The Wonder of Knees

June 2020
I’ve put it off for as long as possible because replacing a knee is major surgery, and things can go sideways fast. Infection is #1 on my doctor’s list of concerns. Blood clots are #2, and I’ve heard stories of people who had clots travel to their lungs and died before they could get to an emergency room.
Pain is at the top of my list. My knee is now bone on bone, and I can’t limp all the way around a grocery store without packing it in.
Walking gingerly into OSF St. Francis Hospital with the folded-up walker I’ll need later, I’m nervous because it’s the first year of the pandemic, in the time before the vaccine, and before anyone knows whether COVID can damage your organs. Hospitals are doing only necessary surgeries on patients who are healthy enough to go home the same day.
Sitting on the hospital bed, I slip on the gown the aide gives me, as well as yellow booties and adult Depends. A nurse comes by in her mask to go over the pre-op checklist and answer my questions: “How do they know what size knee to put in?…Do they ever use knees from cadavers?” An IV port is installed in the back of my hand, and then I wait, because the previous knee surgery is taking longer than expected. The nurse won’t tell me why.
Eventually, she says it’s time and walks slowly with me as I limp down the hallway. I’m resigned to whatever fate awaits me and unconcerned about the hospital gown exposing my backside, because I am rocking the Depends.
We enter a room with half-a-dozen people in masks. Each one is introduced by their first name, and my anxiety throttles down from 7 to 3. Their smiling eyes say, Don’t worry. We’re good at this. We’ve got you.
For months, people have been wearing protective masks that hide most of their faces, and I’ve noticed how many eyes are simply beautiful. They convey emotions that I wouldn’t have seen before, from humorous to indifferent to coy. Some people glance away as if making eye contact will spread the virus. Some eyes are mischievous with secrets. A few eyes look so weary or hold such sadness that I want to ask, “Are you okay?”
Sitting on the cool, grey metal table in the middle of the room, wondering if it’s going to be THE table, I’m thankful for the warm cushion of the Depends.
A big guy comes over, puts his hands on my shoulders and says that Kris is going to give me an injection in my lower back. I will feel a prick, and the big guy will catch me if I fall over, which I apparently do a moment later, because I wake up in recovery to Grace, who inquires how I’m feeling.

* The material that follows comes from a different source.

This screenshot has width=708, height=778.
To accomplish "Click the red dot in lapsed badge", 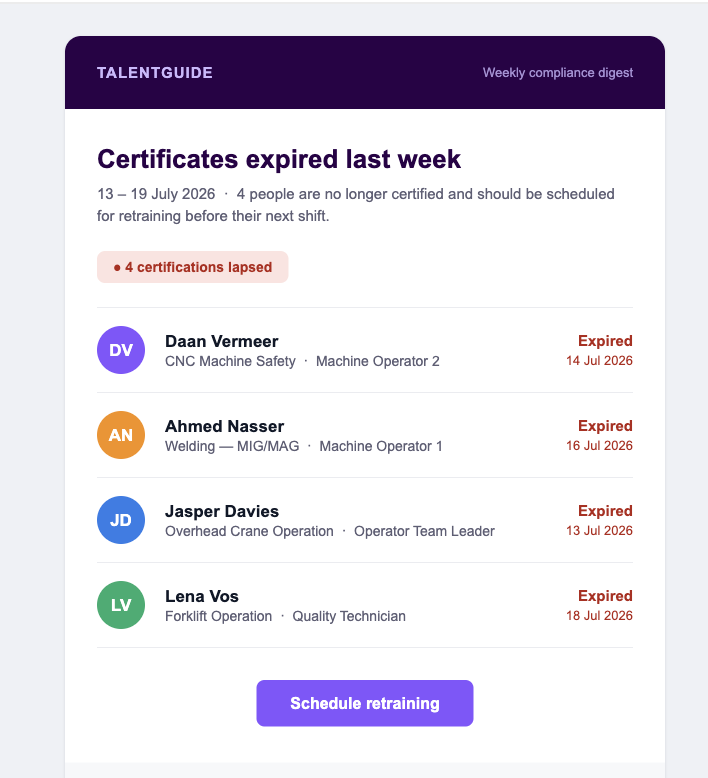I will tap(117, 268).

“I’m amused that I woke up to grace,” I say.
Before I can go home, I’m required to walk up two steps, which is easier than I anticipated, and I have to pass urine. Standing at the toilet, I can’t get anything to happen. My midsection is numb and has apparently gone on vacation, so whether I go or not doesn’t seem to be in my control. Yet, somewhere along the line, urine has appeared in the Depends. When I point this out to the nurse, she says, “You’re good to go,” which also amuses me, because I’m not sure I can.
At home I strap my knee into a portable ice cooler that circulates cold water and wear the cooler continuously for the next three weeks. I also begin a regimen of alternating pain medications every three hours, my wife getting up throughout the night to hand me the correct pill and put more ice in the machine.
Four days later I begin physical therapy with Luke, to restore flexibility and strength. One day he uses my knee as a convenient prop to describe the surgery to a student intern—how the surgeon vertically sliced through the skin over my knee here, flipped my kneecap to the side like this, sawed off bits of my leg bones above and below the knee, finagled the artificial knee into the space between the remaining bones, glued it in, resurfaced the kneecap, flipped it back, then stitched and stapled the two flaps of skin back together over it all.
Because of the drugs, I have little appetite and lose fifteen pounds. Every couple of days I tighten my belt another notch. By the end of the third week, not wanting to become addicted to the opioids, and weirded out by the strange dreams that appear every night and swirl like something from the Twilight Zone, I swap in Tylenol and ibuprofen.
In the seventh week of Zombieland, sleep is still a problem, because the lingering dull-bladed ache in my knee keeps waking me up. I doubt that I’ve had any REM sleep since surgery. I can’t entertain a thought long enough to figure out where it’s headed. My physical therapist suggests taking Aleve, and finally I can sleep.
In retrospect, even with the thrill of thinking that I was now a cyborg or bionic, it wasn’t a miracle that a living knee could be replaced with a contraption of plastic and metal–one that works so well that I can walk without pain for the first time in a decade. That was technology and the skills of the surgeons and nurses.
The miracle was this: In the early months of the pandemic, when it wasn’t known how the virus was being transmitted, and death counts were going up at a terrifying rate, these nurses and doctors turned toward people who were suffering and put their own lives on the line. They had to be concerned about their own health, and worried that they might bring something fatal home to their families. Yet they were there in the OR with me, and they were smiling. This kind of unselfish love can’t be explained.
The courage I saw in their eyes shines bright in the night sky of my heart.